Distributing questionnaires about smoking to patients: impact on general practitioners' recording of smoking advice

Tim Coleman 1,, Andrew Wilson 2, Steve Barrett 1, Alison Wynne 1, Sarah Lewis 3
PMCID: PMC2040149  PMID: 17892574

Abstract

Background

Little is known about the impact of questionnaire-based data collection methods on the consulting behaviour of general practitioners (family physicians) who participate in research. Here data collected during a research project which involved questionnaires on smoking being distributed to patients before and after appointments with general practitioners (GPs) is analyzed to investigate the impact of this data collection method on doctors' documenting of smoking advice in medical records.

Methods

Researchers distributed questionnaires on smoking behaviour to 6775 patients who attended consultations during surgery sessions with 32 GPs based in Leicestershire, UK. We obtained the medical records for patients who had attended these surgery sessions and also for a comparator group, during which no researcher had been present. We compared the documenting of advice against smoking in patient's medical records for consultations within GPs' surgery sessions where questionnaires had been distributed with those which occurred when no questionnaires had been given out.

Results

We obtained records for 77.9% (5276/6775) of all adult patients who attended GPs' surgery sessions, with 51.9% (2739) being from sessions during which researchers distributed questionnaires. Discussion of smoking was recorded in 8.0% (220/2739) of medical records when questionnaires were distributed versus 4.6% (116/2537) where these were not. After controlling for relevant potential confounders including patients' age, gender, the odds ratio for recording of information in the presence of questionnaire distribution (versus none) was 1.78 (95% CI, 1.36 to 2.34).

Conclusion

Distributing questionnaires about smoking to patients before and after they consult with doctors significantly increases GPs' recording of discussions about smoking medical records. This has implications for the design of some types of research into addictive behaviours and further research into how data collection methods may affect patients' and doctors' behaviours is warranted.

Background

Questionnaires distributed to patients as they attend doctors are frequently used in primary care studies with behavioural outcomes[1]. In particular, such data collection methods have been employed in trials of smoking cessation[2,3] or health promotion interventions[4] and in some studies investigating the impact of training physicians in smoking cessation methods on doctors' clinical behaviour and patients' smoking[5]. However, little research has investigated the validity of such instruments for these uses. Post-consultation questionnaires are known to over-estimate rates of smoking cessation advice given by general practitioners (family physicians – GPs)[6,7] and hospital physicians[8,9], and false positive reports of advice increase as time elapses following patients' consultations[7,10]. There is even less research which investigates whether giving pre- or post consultation questionnaires to patients affects doctors' consulting behaviour and after extensive literature searching, the authors could identify no studies on this topic. Consequently, we analyse data from a primary care smoking cessation study, to investigate whether or not distributing questionnaires on smoking behaviour to patients before and after they see a general practitioner influenced doctors' recording of smoking cessation advice in patients' medical records.

Method

The Smoking Incentives Study

Data used in this analysis was collected during a study, conducted in 1997/8. This study, the 'Smoking Incentives Study (SIS)[11] investigated the impact of a new payment made to general practitioners for their health promotion activity. Data collection for SIS took place in two distinct periods which were before and after the new payment was introduced. This data collection was undertaken by research assistants (RAs) and involved merely giving out questionnaires on smoking to patients both as they waited to see their GP and after they had done so. The only other role that the RA had within the practice was to inspect medical records of patients attending surgery sessions. The RA had no interaction with the GP, but the GP could not be blinded to and was probably aware that data collection was taking place. GPs knew that questionnaires were about smoking and they could claim the new health promotion payment whenever they identified patients who had stopped smoking for three months or more. SIS was granted ethical approval by the Leicestershire Ethics Committee and had a negative result, showing that the new payment had no impact on rates of general practitioners' brief advice against smoking, as recorded on completed post-consultation questionnaires given to patients by RAs[11].

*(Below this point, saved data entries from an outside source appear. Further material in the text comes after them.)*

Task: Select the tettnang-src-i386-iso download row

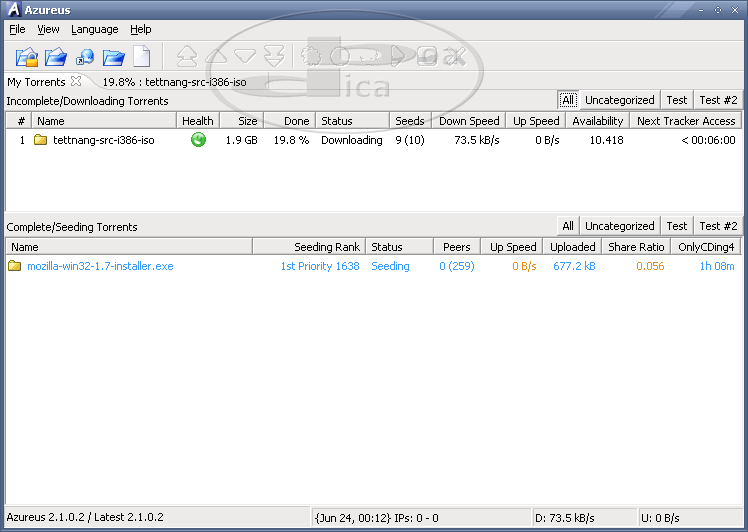Action: point(103,140)
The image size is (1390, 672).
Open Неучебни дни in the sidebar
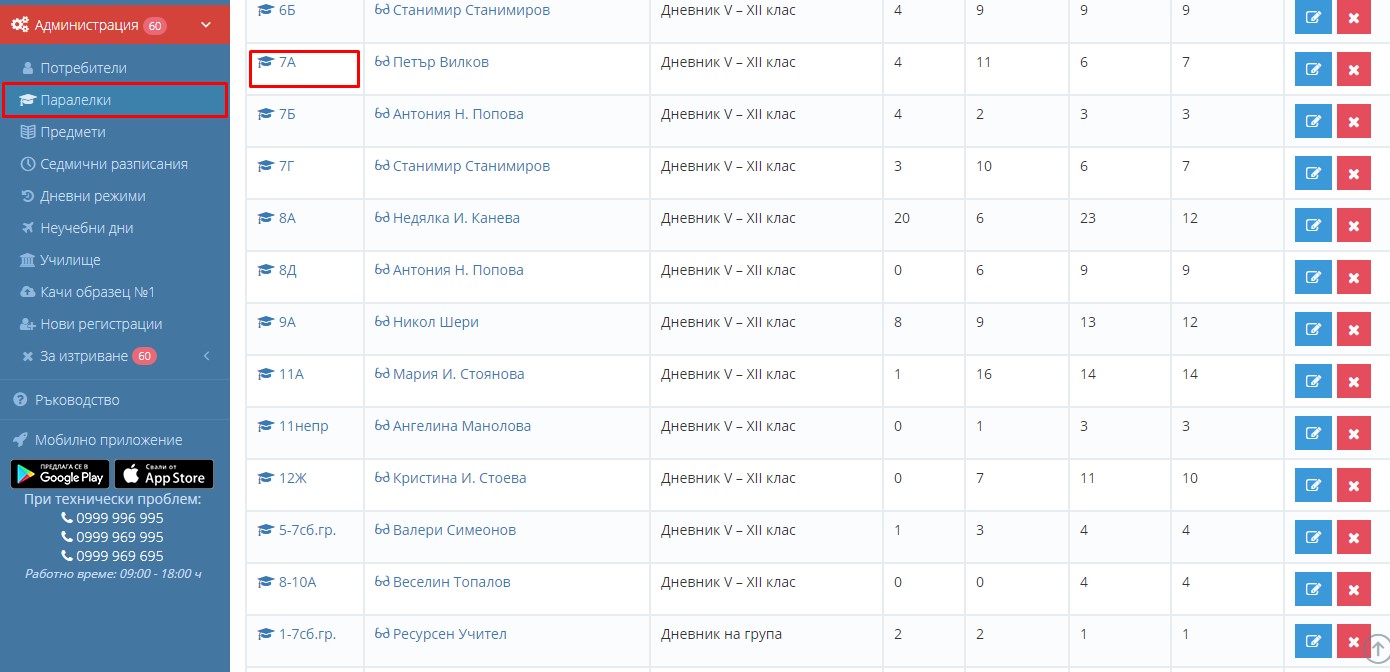86,228
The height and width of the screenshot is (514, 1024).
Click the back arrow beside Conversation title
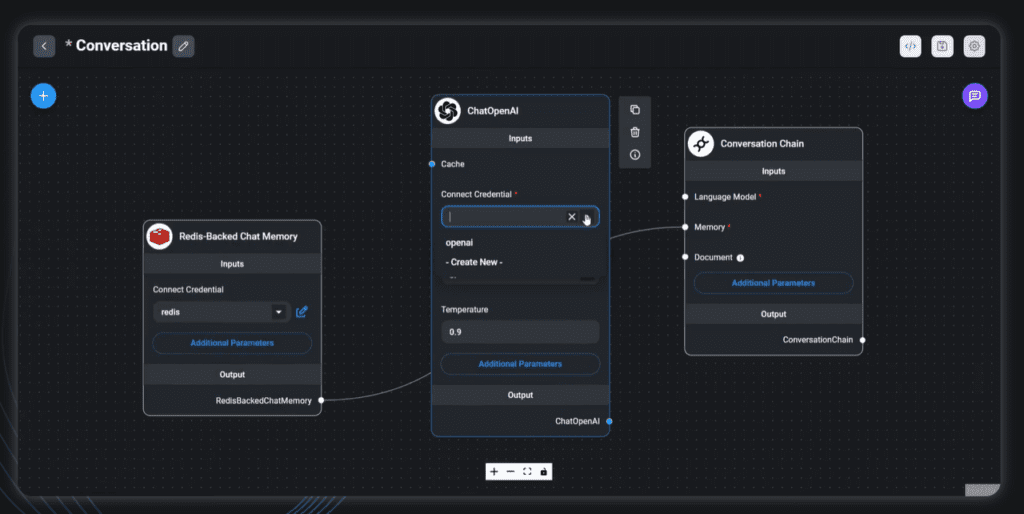click(x=44, y=46)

Data collection for current analysis

This analysis is based on 32 general practitioners who participated in at least one of the data collection periods for SIS. Each GP had data collected (i.e. questionnaires distributed) at up to 12 randomly-selected surgery sessions over a 16 month period. All doctors used paper, rather than electronic, medical records, so to identify and obtain the records of patients who had attended surgery sessions, RAs used receptionists' lists which logged attending patients. For every surgery session during which data collection occurred, RAs identified comparator surgery sessions where no questionnaires had been distributed. To be selected as comparators, surgery sessions needed to be with the same general practitioner, on the same weekday and at the same time of day (i.e. morning or afternoon). Comparator surgery sessions were usually within one week of data collection ones, though this depended on whether or not a surgery with the same doctor was available at the appropriate time. Selecting a surgery with the same general practitioner was intended to eliminate inter-doctor variation in clinical behaviour and comparing surgery sessions on the same days at similar times was intended to minimise variation in numbers of patients being booked in different sessions.

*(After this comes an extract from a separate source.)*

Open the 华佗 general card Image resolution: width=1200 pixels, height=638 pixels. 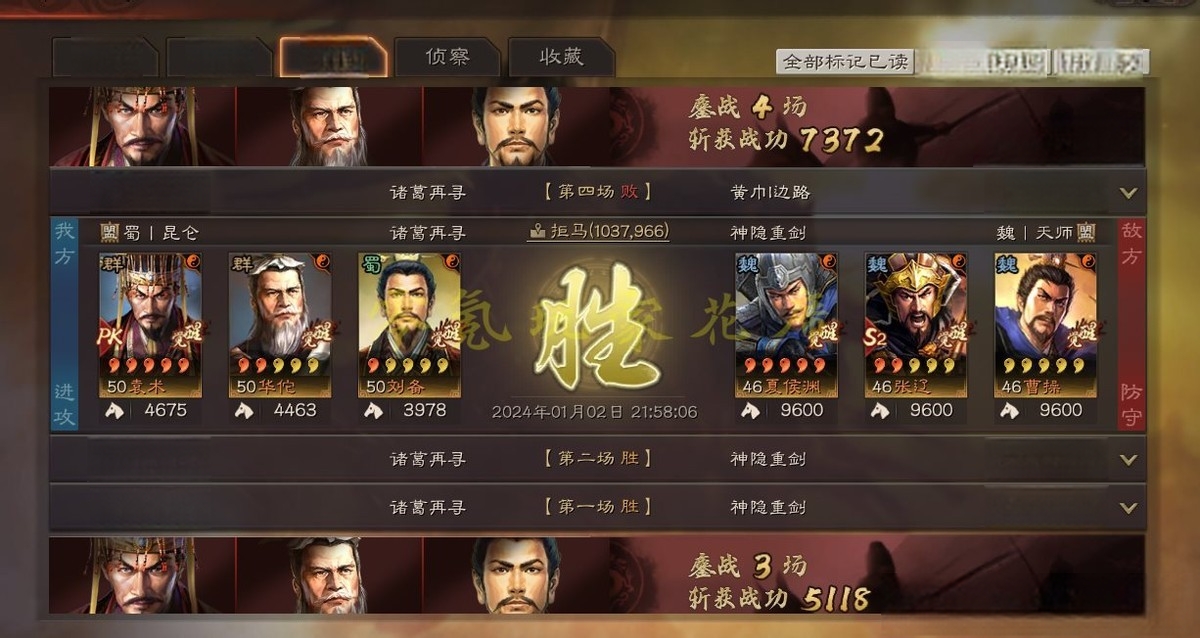pos(280,325)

RAs obtained the total number of patients attending each surgery session from receptionists' records and then sought the medical records of patients attending sessions. Where medical records could be obtained, RAs noted the age and sex of patients and also whether or not discussion of smoking was recorded on the date of the selected surgery session. RAs were trained to extract data on smoking cessation advice from medical records by a general practitioner and piloting of data extraction indicated that this was accurate. RAs inspected all available medical records of patients attending data collection surgeries and recorded whether or not there was any note that smoking had been discussed. From the brief notes inspected, it was not possible to differentiate whether doctors' advice to stop smoking had been given or merely that smoking status had been ascertained, so 'discussion of smoking' may reflect either occurrence. Inter-observer reliability of data extraction from medical records was tested using Cohen's kappa[12], comparing the data on smoking advice extracted from 100 medical records by each of two RAs with that extracted by a general practitioner.

Analysis

We compared the medical records of patients attending surgeries where questionnaires were distributed with those where no data collection occurred to determine whether there was any difference in the proportions containing a note that smoking cessation advice had been given. We used a multi-level logistic regression model, allowing for variation at the practice, GP and clinic level, to estimate the effect of data collection procedures on recording of advice against smoking in records, with adjustment for age in quartiles, sex and whether or not the new health promotion payment had been available to general practitioners (via SIS) at the time of data collection.

Results

We obtained and inspected medical records for 77.9% (5276/6775) of all adult patients who attended general practitioners' surgery sessions and the number of medical records inspected for each GP varied between 48 and 306. Overall, 6.4% (336/5276) of records contained a note that advice against smoking had been given. 60.2% (3178/5276) of records inspected were from women and the mean [SD] age of patients whose records were inspected was 40.7 [22.3], with age data being unavailable for 4 patients.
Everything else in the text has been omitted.